La prima sera Patrice ci sorprese dicendo: «Noi suoniamo qualche campanello e chiediamo se ci ospitano. Se non troviamo niente, andiamo in ostello». Il bello fu che trovammo un paio di famiglie disposte a darci un giaciglio, fra cui una nei pressi di Amburgo, mi sembra di ricordare, che oltre ad offrirci vitto e alloggio, ci fece ammirare una ricca collezione di fossili raccolti in zona, che aveva sistemato nel seminterrato come se fosse un museo. Ecco la foto della coppia insieme a noi sulla soglia di casa:

Studenti Erasmus in viaggio

Fu solo una settimana, ma mi sembrò un mese.

L'altro viaggio lo feci dal 14 al 22 aprile, stavolta in compagnia di due compagni di liceo che mi vennero a trovare da Brescia. Visitammo Aquisgrana e poi Amsterdam e qualche altra località dell’Olanda, andando a trovare altri amici che vivevano lì. Meno intenso, ma altrettanto bello.

E più di tutto ci furono le persone, tante, alcune dimenticate, altre che sono diventate amicizie.
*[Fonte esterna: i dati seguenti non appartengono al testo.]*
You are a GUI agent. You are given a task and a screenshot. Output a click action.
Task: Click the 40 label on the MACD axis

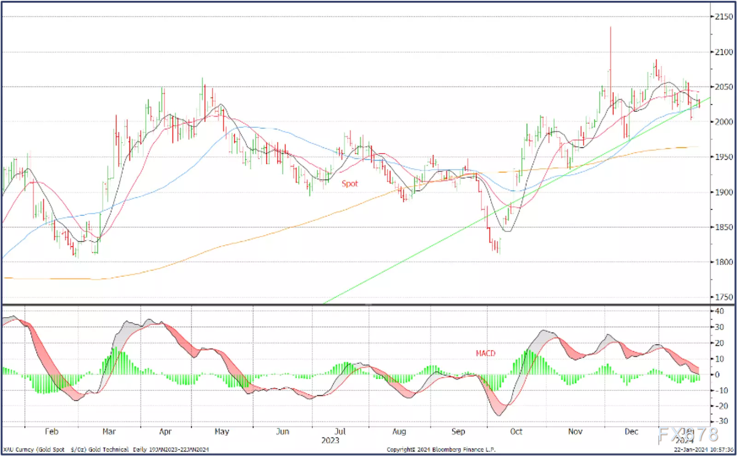[x=715, y=311]
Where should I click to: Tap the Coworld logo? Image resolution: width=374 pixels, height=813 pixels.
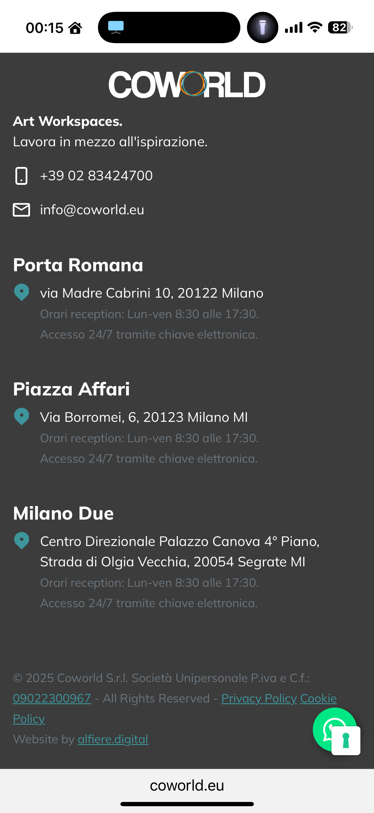point(187,84)
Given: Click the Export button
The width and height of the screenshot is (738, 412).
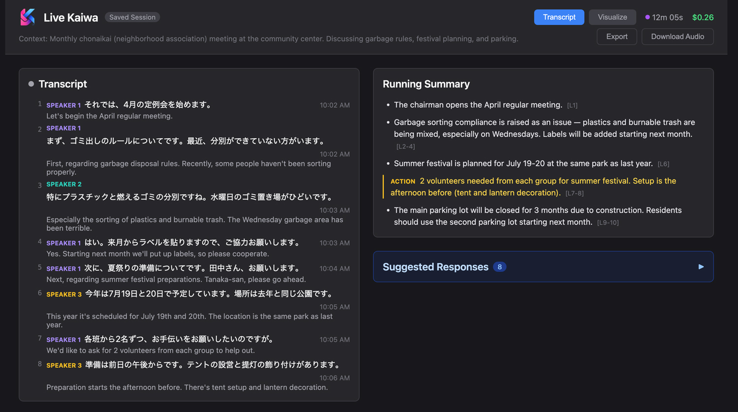Looking at the screenshot, I should (616, 36).
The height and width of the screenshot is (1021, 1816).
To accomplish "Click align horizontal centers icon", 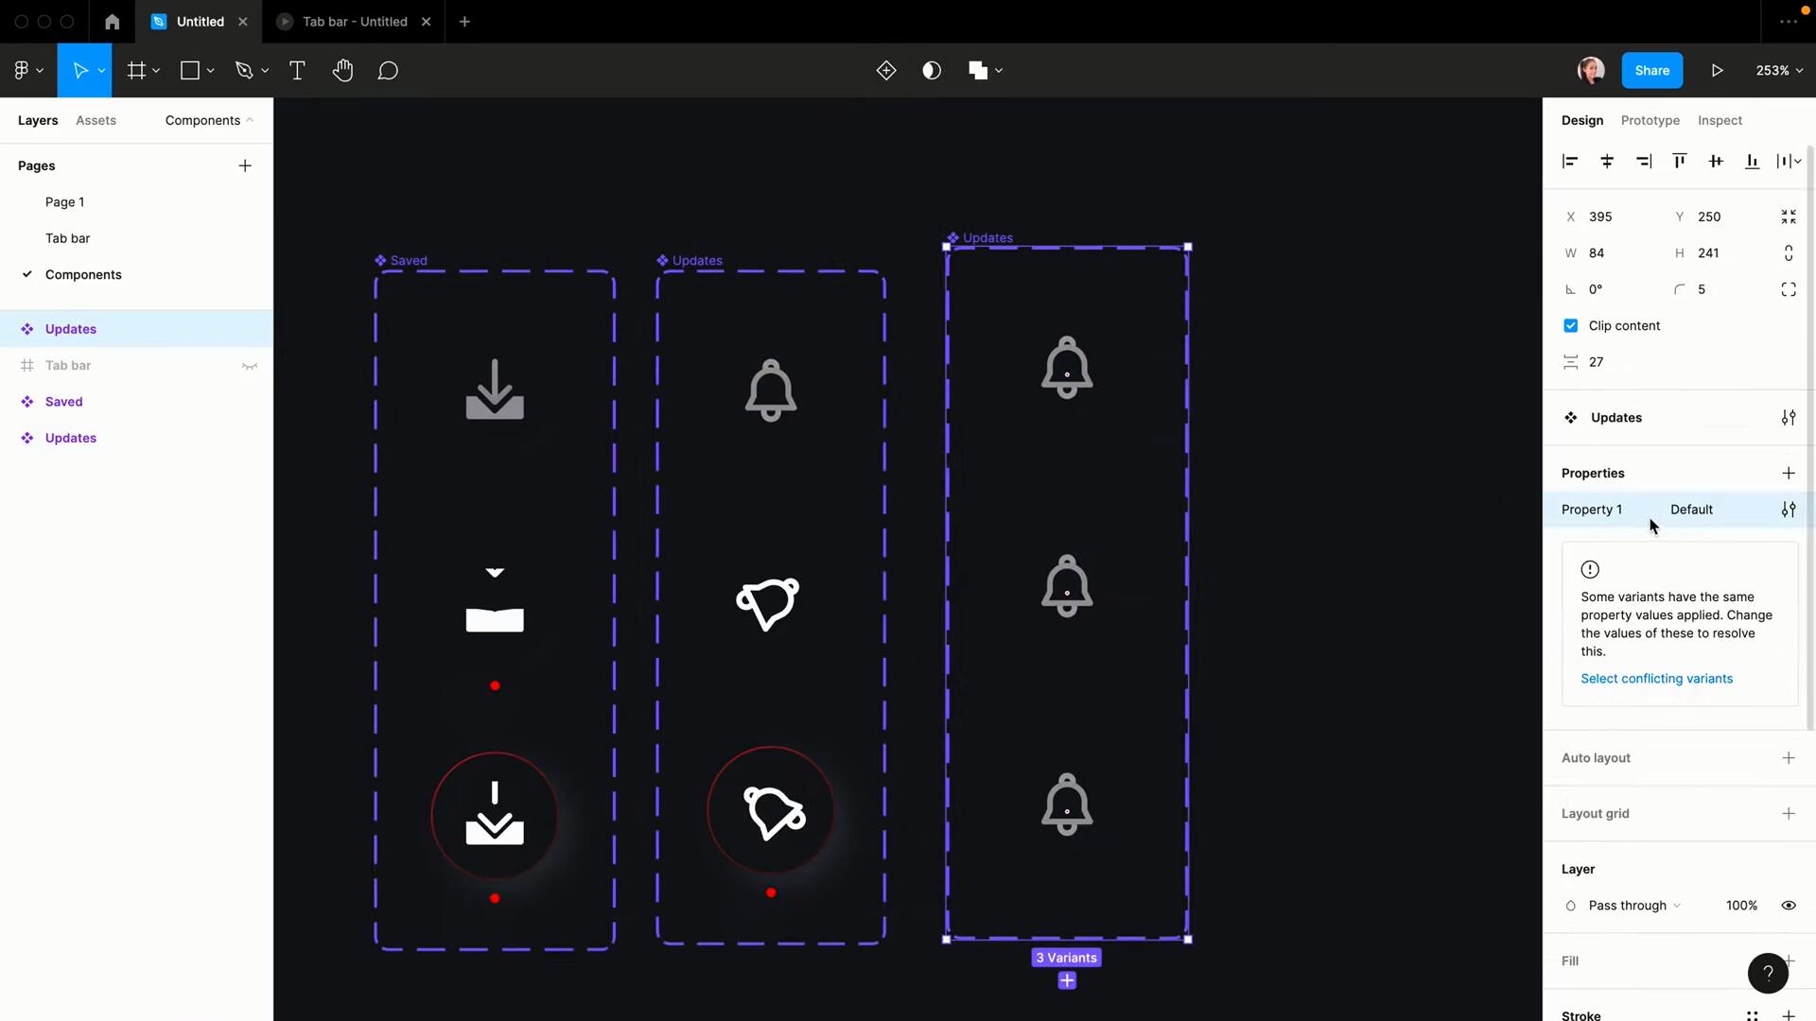I will click(x=1607, y=162).
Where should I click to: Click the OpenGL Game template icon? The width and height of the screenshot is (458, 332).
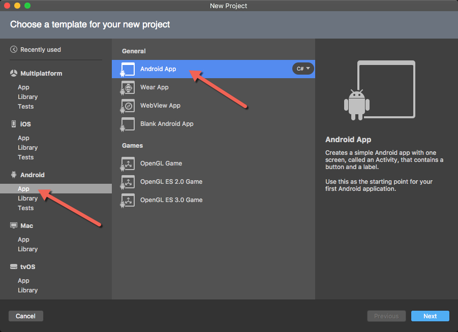(128, 163)
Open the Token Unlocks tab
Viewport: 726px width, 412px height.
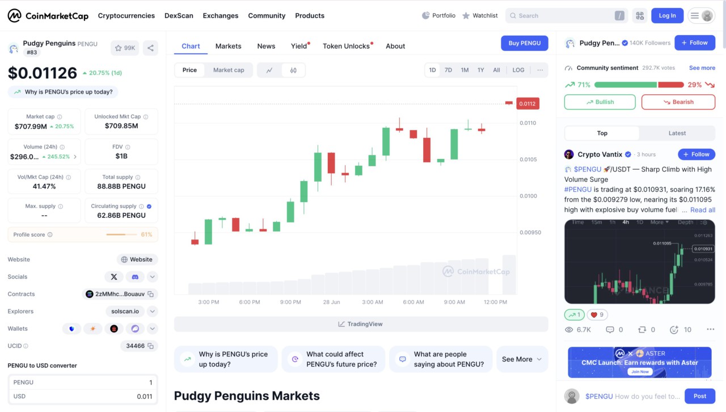345,46
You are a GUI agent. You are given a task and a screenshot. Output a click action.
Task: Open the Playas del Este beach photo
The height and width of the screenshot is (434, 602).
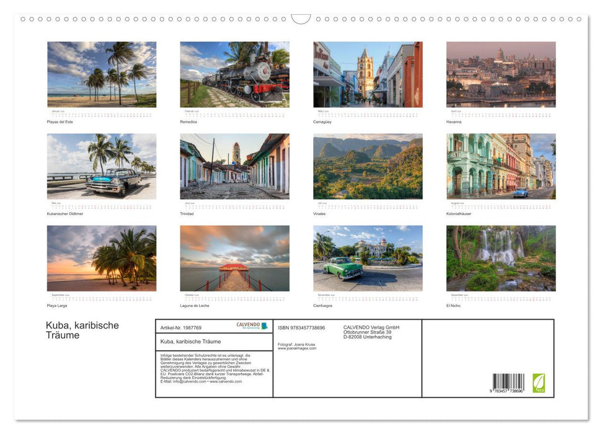[x=102, y=74]
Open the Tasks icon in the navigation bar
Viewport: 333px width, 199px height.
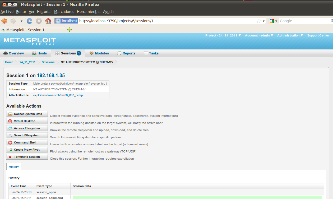pos(146,53)
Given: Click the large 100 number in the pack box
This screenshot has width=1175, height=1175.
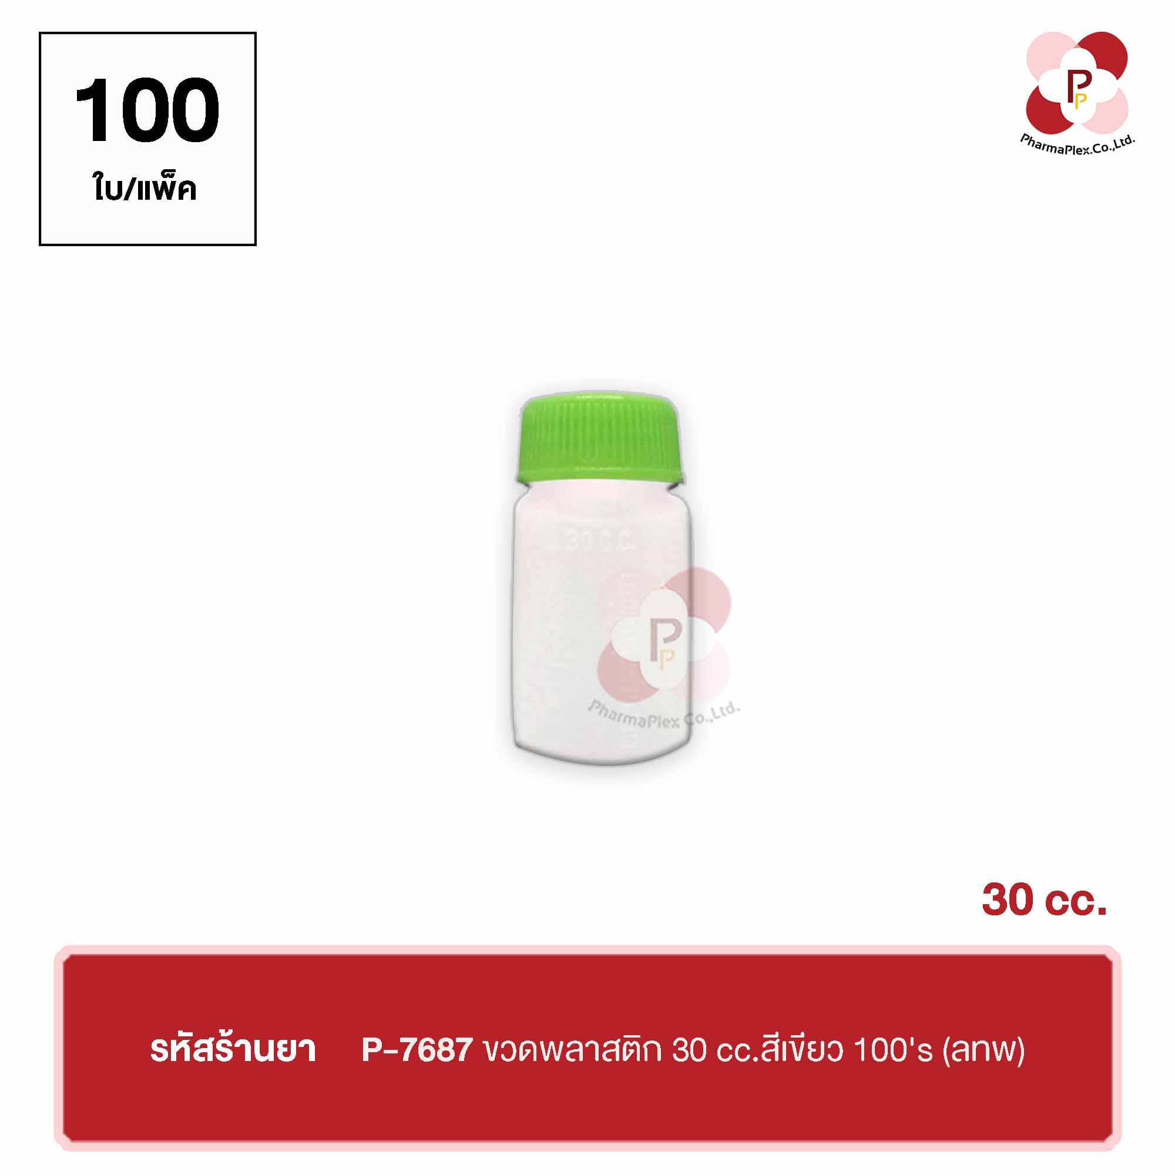Looking at the screenshot, I should pos(147,110).
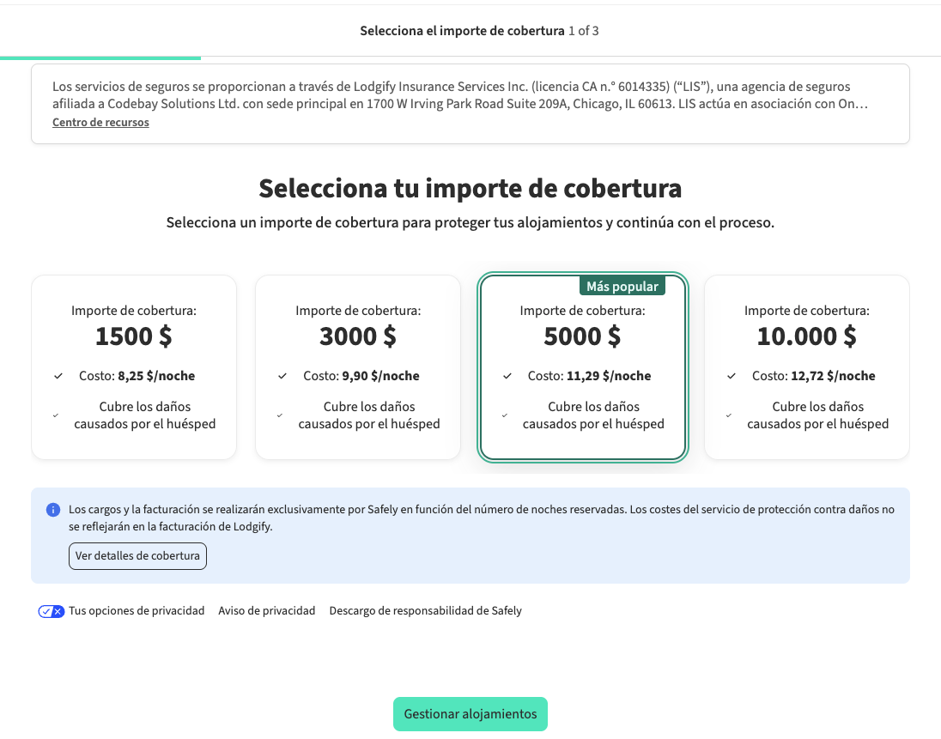Click the green step progress bar
The width and height of the screenshot is (941, 739).
(x=100, y=58)
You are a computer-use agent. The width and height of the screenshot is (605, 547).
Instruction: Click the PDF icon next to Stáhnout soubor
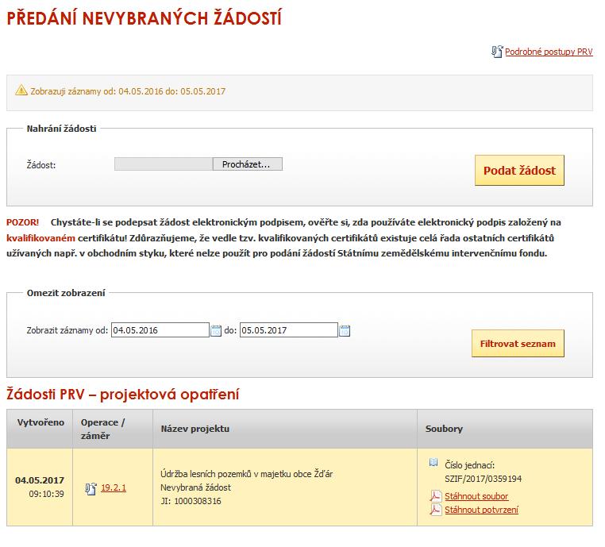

Ci si conosceva a lezione, più spesso fuori, in mensa, al bar, in quegli incontri fra studenti stranieri (i cosiddetti Stammtisch, i tavoli «fissi») in cui si parlava la lingua degli Erasmus, un tedesco raffazzonato intriso di parole in inglese e sorretto da tanti gesti e altrettanti sorrisi...

E fra tutte, tre in particolare.

Di Patrice ho già detto. Da allora ci siamo sentiti sporadicamente. Spero non me ne voglia se ho pubblicato qui le sue foto 😊. E sembra strano dirlo in un blog post, ma gli devo molto: m’insegnò a lanciarmi, a uscire dalla zona di comfort. L’idea di fare 1000 chilometri per tornare a casa in autostop fu sua. E non potrò mai ringraziarlo abbastanza per quell’invito nel momento più critico del mio soggiorno, quando ero sul punto di lasciar perdere e tornare a Brescia.

Bandiera del Belgio

Con Jaakko, studente finlandese, ci fu subito un’ottima chimica. È incredibile come due persone nate a quasi 3000 chilometri di distanza, in due culture profondamente diverse, possano intendersi così bene. Dopo l’Erasmus ci siamo rivisti a Barcellona, ci sentiamo saltuariamente via Facebook e un paio d’anni fa, come se fossero passati sei mesi e non venticinque anni, io e la mia famiglia siamo stati suoi ospiti a Helsinki, in un’altra vacanza indimenticabile.

E infine, Martin, all’epoca di Colonia un ragazzo americano che studiava Filosofia e oggi stimato professore universitario. Anche con lui era facile capirsi e fare discorsi più grandi di noi. Quando dovetti scrivere la tesi di laurea mi aiutò moltissimo nel reperimento di alcuni titoli che non trovavo in Italia. Nonostante il tempo e la distanza, siamo riusciti a restare in contatto fino ad oggi.

Quando ci diciamo cittadini del mondo, non intendiamo che l'amore della patria sia morto nell'animo nostro, vogliamo dire piuttosto che il nostro loco natío è per noi diventato ampio quanto la terra, che tutte le patrie si sono fuse in una sola, che il nostro amore si è diffuso a tutto il genere umano. - Mario Rapisardi, poeta.